- Aminabad Location within Iran
- Coordinates: 31°40′31″N 52°03′55″E﻿ / ﻿31.67528°N 52.06528°E
- Country: Iran
- Province: Isfahan
- County: Shahreza
- District: Central
- Rural District: Esfarjan

Population (2016)
- • Total: 983
- Time zone: UTC+3:30 (IRST)

= Aminabad, Shahreza =

Village in Isfahan province, Iran

Aminabad (امين اباد) (Note: Also romanized as Amīnābād) is a village in Esfarjan Rural District of the Central District in Shahreza County, (Note: Formerly Qomsheh County) Isfahan province, Iran.

Aminabad lies south of Shahreza, near the border of Fars province along the main highway No. 7 connecting Isfahan to Shiraz.

With a population of around 1500 and increasing number of Ghashghai tribal people leaving nomadic life and settling there permanently, Amin Abad is a growing area and will soon be officially given the status of a city. Grape, wheat, stone fruits and sheep farming are among main industries in Amin Abad.

==History==
Amin Abad has a long history of human settlement, with old mud brick citadel of estimated age of more than 500 years. This amazing historical monument was unfortunately demolished with minimal or no official assessment by Iran Cultural Heritage Conservation Organization. Amin Abad caravanserai is a Safavid dynasty era structure and a major tourist attraction.
Although no official study has been done, but according to elders, it seems that a mix of Bakhtiari Lors, Ghashghaie Turks, and Hassani Arabs but have gathered to form Amin Abad which is actually not true, for example Gashgaie Turks moved to (already existing) Amin Abad about only 50 years ago. But the real natives were Iranian. There are a number of clans now dominating the demographics of Amin Abad like Haj Abassgholi, Haj Mohammad Karim, Haj Mohammad Rahim, and Hamezei. These clans have family names like Hajimirzaalian, Aliani, Alian, Izadi, Hamzei and Mohammadkhani. The first clan though, the founder of Amin Abad was the family Yousefi.

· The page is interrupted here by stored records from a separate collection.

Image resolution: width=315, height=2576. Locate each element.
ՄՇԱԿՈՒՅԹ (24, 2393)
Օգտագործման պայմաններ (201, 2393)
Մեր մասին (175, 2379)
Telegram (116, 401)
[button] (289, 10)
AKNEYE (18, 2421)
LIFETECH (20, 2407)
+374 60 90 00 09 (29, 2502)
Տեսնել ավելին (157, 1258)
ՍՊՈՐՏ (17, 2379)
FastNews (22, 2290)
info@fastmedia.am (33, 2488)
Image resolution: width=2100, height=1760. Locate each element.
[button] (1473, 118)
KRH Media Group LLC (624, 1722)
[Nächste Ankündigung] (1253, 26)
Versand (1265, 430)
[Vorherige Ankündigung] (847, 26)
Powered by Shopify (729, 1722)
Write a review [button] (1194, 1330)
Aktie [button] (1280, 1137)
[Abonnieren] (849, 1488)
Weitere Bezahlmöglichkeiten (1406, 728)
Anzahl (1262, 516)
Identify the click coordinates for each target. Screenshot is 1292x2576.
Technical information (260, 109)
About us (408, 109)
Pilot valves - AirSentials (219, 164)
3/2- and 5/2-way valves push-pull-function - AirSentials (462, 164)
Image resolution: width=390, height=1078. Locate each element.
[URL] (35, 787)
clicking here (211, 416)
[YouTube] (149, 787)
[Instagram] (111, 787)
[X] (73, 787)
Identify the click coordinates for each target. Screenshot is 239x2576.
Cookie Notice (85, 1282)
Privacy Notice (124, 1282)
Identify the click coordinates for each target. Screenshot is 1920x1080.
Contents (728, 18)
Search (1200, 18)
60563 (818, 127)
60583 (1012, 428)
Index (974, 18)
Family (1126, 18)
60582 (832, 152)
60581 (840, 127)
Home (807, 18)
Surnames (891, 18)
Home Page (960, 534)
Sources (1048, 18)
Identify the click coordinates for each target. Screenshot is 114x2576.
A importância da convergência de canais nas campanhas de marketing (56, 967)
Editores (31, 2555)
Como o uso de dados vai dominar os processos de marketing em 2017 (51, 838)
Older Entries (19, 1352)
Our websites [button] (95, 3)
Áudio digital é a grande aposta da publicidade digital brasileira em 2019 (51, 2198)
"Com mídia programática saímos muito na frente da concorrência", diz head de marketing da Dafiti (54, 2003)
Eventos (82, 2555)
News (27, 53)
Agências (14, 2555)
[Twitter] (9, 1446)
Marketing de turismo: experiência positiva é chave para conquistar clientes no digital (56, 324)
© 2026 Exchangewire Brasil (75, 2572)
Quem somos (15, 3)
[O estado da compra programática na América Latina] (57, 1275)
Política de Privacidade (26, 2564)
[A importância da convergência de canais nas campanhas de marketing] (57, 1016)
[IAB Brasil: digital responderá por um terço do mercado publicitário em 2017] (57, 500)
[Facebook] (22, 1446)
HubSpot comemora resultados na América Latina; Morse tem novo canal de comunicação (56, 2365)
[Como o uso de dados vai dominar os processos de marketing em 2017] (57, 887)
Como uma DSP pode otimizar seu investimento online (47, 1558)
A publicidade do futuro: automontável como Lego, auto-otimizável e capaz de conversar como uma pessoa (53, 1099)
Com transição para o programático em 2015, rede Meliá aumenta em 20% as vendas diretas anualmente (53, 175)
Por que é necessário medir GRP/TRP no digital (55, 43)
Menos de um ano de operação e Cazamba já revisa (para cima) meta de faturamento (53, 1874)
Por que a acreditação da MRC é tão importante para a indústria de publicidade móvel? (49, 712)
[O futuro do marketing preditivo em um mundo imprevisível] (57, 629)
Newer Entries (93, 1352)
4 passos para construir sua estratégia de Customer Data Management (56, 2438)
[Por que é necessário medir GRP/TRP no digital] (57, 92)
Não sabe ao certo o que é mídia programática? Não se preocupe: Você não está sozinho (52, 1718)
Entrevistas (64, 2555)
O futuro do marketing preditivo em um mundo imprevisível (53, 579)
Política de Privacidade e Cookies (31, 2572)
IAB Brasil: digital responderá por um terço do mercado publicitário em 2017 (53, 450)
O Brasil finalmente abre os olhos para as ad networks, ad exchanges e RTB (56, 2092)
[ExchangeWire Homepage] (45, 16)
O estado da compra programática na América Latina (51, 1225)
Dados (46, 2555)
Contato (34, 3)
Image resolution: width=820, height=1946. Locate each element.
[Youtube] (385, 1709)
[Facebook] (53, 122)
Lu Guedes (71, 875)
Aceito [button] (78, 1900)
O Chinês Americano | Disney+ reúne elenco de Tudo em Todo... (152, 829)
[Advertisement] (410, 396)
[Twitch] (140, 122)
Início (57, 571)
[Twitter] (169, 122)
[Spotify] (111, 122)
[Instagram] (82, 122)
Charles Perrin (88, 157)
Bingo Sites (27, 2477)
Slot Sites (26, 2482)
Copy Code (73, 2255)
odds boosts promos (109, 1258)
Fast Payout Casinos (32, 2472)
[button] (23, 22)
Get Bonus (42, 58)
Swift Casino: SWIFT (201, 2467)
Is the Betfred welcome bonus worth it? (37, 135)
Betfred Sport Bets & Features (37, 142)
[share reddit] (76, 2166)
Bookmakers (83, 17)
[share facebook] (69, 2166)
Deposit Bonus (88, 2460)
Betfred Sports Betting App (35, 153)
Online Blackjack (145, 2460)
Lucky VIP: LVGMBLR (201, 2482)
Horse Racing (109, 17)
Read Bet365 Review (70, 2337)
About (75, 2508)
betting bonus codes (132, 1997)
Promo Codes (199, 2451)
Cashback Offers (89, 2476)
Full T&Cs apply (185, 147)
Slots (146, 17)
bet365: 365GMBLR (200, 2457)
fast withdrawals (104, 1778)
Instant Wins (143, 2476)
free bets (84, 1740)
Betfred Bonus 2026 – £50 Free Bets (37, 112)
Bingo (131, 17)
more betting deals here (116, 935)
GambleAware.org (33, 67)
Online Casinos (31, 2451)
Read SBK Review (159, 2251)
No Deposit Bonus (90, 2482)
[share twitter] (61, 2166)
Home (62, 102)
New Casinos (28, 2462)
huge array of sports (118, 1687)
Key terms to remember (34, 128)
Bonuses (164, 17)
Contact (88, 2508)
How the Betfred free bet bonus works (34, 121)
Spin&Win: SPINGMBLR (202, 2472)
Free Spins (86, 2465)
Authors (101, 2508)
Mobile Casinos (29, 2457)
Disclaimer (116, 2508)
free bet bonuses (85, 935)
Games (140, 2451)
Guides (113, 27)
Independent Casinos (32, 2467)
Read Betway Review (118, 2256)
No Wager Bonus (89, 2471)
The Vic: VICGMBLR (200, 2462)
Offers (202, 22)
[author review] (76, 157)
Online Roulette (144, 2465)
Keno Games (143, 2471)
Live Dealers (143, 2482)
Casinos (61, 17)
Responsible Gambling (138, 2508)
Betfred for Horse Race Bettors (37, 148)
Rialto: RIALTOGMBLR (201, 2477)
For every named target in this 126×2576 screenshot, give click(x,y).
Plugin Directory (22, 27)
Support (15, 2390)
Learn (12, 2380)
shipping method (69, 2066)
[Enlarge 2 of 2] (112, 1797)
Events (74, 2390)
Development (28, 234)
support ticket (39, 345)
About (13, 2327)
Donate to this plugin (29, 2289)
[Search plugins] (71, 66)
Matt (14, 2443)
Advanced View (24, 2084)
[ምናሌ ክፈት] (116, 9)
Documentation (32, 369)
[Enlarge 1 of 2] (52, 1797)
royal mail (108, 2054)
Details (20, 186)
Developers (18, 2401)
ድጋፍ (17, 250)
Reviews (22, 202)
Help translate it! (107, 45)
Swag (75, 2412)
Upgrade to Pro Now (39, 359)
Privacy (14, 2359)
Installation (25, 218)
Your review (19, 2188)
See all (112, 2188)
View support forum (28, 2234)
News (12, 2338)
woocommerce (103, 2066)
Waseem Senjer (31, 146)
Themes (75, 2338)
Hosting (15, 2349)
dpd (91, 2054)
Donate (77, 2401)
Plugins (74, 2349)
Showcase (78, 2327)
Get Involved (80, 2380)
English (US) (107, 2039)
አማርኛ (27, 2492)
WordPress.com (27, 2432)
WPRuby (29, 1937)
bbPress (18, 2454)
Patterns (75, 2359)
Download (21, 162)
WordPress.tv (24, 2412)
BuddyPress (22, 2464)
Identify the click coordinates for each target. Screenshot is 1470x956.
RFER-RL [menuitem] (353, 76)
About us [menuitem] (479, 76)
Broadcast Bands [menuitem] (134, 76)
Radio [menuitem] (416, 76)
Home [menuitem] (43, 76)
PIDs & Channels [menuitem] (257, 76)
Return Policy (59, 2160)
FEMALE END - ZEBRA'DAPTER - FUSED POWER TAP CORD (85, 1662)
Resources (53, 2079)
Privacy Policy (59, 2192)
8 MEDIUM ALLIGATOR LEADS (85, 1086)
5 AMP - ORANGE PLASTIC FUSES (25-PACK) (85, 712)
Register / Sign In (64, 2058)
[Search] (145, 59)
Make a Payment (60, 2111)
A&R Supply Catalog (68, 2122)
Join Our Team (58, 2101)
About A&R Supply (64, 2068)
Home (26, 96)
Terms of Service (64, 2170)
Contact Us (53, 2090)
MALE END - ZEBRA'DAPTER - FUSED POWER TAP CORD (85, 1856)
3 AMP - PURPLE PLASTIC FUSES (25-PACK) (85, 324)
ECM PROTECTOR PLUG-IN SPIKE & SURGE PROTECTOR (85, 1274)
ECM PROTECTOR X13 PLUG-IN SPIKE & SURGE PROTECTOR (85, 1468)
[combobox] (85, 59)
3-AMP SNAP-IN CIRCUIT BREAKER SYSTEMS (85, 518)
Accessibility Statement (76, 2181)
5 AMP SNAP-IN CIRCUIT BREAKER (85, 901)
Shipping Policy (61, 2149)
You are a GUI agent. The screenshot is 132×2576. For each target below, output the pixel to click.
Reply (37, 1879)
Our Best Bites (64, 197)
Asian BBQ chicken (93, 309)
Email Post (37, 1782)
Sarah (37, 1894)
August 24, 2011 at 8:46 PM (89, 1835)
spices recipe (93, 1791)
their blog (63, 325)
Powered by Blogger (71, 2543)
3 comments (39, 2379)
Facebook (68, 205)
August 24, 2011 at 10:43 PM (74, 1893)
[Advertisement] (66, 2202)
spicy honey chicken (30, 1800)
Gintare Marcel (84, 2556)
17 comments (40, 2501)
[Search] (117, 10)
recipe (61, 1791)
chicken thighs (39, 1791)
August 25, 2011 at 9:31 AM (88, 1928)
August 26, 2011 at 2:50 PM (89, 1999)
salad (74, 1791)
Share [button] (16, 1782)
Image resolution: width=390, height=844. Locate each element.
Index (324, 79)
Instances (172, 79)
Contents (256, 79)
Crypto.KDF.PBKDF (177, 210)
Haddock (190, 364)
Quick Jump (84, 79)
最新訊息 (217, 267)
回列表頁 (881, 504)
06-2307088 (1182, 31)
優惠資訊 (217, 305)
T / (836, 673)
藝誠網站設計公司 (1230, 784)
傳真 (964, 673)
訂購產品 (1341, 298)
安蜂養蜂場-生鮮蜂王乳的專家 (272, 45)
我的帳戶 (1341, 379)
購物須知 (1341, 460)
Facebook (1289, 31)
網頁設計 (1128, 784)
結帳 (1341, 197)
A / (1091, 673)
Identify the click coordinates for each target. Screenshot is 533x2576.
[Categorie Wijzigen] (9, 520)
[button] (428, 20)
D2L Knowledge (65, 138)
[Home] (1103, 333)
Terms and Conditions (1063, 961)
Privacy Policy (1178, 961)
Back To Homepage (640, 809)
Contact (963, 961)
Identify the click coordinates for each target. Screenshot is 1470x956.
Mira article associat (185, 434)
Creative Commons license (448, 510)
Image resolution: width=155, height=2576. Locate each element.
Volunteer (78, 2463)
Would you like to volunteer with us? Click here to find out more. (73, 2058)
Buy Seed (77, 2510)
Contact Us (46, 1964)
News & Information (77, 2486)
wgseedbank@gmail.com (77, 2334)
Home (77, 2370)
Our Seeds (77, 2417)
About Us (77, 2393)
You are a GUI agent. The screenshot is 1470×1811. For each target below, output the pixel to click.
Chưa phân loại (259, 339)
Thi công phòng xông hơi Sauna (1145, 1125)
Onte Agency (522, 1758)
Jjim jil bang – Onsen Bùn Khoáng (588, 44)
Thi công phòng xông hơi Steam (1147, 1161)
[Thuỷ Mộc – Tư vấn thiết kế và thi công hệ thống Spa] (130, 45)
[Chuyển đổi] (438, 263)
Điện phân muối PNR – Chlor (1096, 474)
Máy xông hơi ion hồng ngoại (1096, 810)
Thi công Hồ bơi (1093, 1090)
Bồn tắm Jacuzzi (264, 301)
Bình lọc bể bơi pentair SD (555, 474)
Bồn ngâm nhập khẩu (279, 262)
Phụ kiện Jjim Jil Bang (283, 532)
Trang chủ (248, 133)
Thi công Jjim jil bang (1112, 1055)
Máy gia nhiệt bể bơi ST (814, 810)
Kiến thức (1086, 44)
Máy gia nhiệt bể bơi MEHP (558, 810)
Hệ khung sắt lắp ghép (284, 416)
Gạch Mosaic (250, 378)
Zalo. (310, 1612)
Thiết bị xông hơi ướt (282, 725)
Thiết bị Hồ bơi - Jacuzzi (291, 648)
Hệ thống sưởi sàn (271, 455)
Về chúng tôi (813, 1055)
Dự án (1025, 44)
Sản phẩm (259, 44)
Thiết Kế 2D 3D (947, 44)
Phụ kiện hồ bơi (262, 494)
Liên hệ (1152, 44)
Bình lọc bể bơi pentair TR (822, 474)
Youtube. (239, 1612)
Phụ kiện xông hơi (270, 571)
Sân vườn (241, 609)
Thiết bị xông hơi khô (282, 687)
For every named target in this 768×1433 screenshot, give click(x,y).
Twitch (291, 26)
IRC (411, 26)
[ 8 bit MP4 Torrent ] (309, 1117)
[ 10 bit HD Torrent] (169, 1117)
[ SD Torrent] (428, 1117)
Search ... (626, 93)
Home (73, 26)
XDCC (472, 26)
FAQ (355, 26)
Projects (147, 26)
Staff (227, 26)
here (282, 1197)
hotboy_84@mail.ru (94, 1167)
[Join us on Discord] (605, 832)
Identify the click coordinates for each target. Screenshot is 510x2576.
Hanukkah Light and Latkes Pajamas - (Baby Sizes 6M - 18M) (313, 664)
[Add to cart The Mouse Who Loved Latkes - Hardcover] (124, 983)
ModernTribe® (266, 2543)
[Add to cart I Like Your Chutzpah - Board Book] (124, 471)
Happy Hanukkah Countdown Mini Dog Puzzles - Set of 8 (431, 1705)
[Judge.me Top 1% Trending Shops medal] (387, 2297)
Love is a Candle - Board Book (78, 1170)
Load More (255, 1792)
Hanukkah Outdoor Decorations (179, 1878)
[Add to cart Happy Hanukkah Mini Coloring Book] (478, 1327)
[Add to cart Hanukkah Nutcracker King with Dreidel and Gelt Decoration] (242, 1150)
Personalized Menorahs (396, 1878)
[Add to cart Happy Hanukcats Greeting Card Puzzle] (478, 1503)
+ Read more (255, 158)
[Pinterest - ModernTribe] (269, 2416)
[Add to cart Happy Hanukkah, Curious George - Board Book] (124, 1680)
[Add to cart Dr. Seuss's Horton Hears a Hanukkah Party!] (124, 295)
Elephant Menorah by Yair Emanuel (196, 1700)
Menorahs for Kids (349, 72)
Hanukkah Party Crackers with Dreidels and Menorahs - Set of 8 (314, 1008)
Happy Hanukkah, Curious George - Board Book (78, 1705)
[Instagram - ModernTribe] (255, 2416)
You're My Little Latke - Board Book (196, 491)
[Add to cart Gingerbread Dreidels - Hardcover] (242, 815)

Since 1999, Village councils has been established to run the administration of the village. Council elections are held every 4 years. Prior to this period issues used to be dealt with through an unofficial elder (Kadkhoda) or through relevant organization in Shahreza. Late Haj Mehdi Alian was the last Kadkhoda.

During political turmoils and lack of security in the final years of Qajar dynasty that led to establishment of Pahlavi dynasty, Kadkhodas were the only point of authority in the face of increasing lawlessness. There are stories about Mashadi Mirza Alian, an elder from Haj Mohammad Rahim clan, who was the Kadkhoda of the time, ruled with occasional harsh penalties for robberies and adultery. On the other hands there are tales of generosity and helping of poor during the famine of those years.

Medical records show the existence of Alpha-Thalassemia, as a genetic disorder in different families of Aminabad.

==Demographics==
===Population===
At the time of the 2006 National Census, the village's population was 1,197 in 305 households. The following census in 2011 counted 1,137 people in 300 households. The 2016 census measured the population of the village as 983 people in 309 households.